Il caso
Storia di Antonio Sibilia, il presidente dell’Avellino perseguitato per un saluto a Raffaele Cutolo

Accadde tutto più di trent’anni fa, il 31 ottobre del 1980. Protagonista della storia Antonio Sibilia, imprenditore avellinese di successo nel campo dell’edilizia, presidente della squadra di calcio dell’Avellino, ricordato per il suo attaccamento folkloristico ai colori biancoverdi come era tipico di molti patron calcistici dell’epoca. A quei tempi si stava celebrando a Castel Capuano, vecchia sede del tribunale di Napoli, l’udienza di un processo che tra gli imputati vedeva anche Raffaele Cutolo, boss della Nuova camorra organizzata (Nco), morto per delle complicazioni in seguito ad una polmonite martedì 17 febbraio 2021.
Sibilia prese la cosa più preziosa che aveva, che a quel tempo non era un gioiello o un immobile ma Jorge dos Santos Filho, meglio noto come “Juary”, attaccante brasiliano che avrebbe fatto la fortuna del club fino a portarlo in Serie A, e lo portò da Cutolo. Entrati in aula, sotto lo sguardo incredulo di tutti i presenti, tra giornalisti, forze dell’ordine e magistrati, Sibilia si avvicinò alla gabbia in cui era rinchiuso “o Professore”. Lo salutò con tre baci sulle guance, scambiando rapidamente con lui alcune battute. Poi mandò avanti Juary, che gli porse un pacchetto con dentro una medaglia d’oro da 70 grammi. Un simbolo della società, che da un lato raffigurava la testa di un lupo, e sull’altro portava incisa una dedica: “A don Raffaele Cutolo, con stima”.

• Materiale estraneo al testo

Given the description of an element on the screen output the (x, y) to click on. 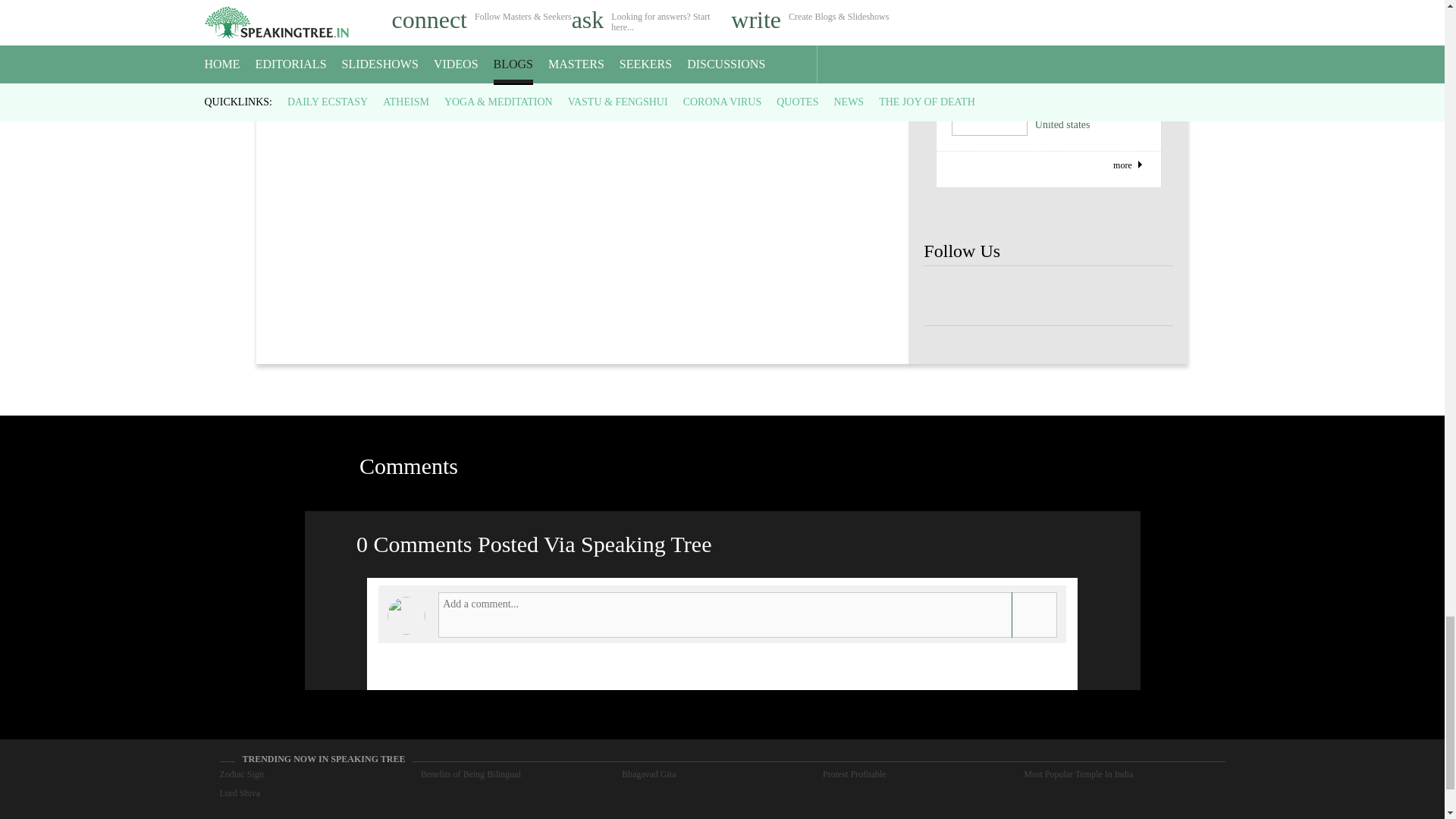
Speaking Tree FaceBook (998, 296)
Speaking Tree FaceBook (1099, 296)
Speaking Tree FaceBook (1147, 296)
Speaking Tree FaceBook (1048, 296)
Speaking Tree FaceBook (948, 296)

“Niente di strano” rivelò Sibilia. “Cutolo è un supertifoso dell’Avellino, il dono della medaglia non è una mia iniziativa, è una decisione adottata dal consiglio di amministrazione”.
La nonchalance del presidente dell’Avellino non fu abbastanza per far passare la cosa inosservata. Del caso se ne interessò la magistratura, con il sostituto procuratore Diego Marmo che aprì un fascicolo per apologia di reato. Ma prima di lui se ne occupò Luigi Necco, giornalista della Rai e inviato nel capoluogo irpino per la trasmissione 90° minuto, che già da tempo stava indagando sui legami tra la società avellinese e la Nco, riportando voci tra calcioscommesse e appalti truffa.
L’inchiesta costò al giornalista la gambizzazione avvenuta per mano degli uomini di Vincenzo Casillo, uno dei luogotenenti di Cutolo, che il 29 novembre 1981 a Mercogliano all’esterno di un ristorante spararono tre colpi di pistola contro Necco. Su un biglietto trovato sull’auto del giornalista c’era scritto: “Volevi fare il criticone?”.
Sibilia finì nel mirino della magistratura e fu arrestato nel 1983 in un maxi blitz anticamorra ordinato dalla procura di Napoli. Fu processato con l’accusa di aver preso parte insieme a Roberto Cutolo, figlio di Raffaele, a un una truffa da 85 miliardi su un appalto per la costruzione di alcuni prefabbricati nell’Irpinia del dopo-terremoto, e di essere il mandante dell’attentato all’allora sostituto procuratore Antonio Gagliardi del 13 settembre 19824. In entrambi i casi fu assolto con formula piena al termine dei tre gradi giudizio.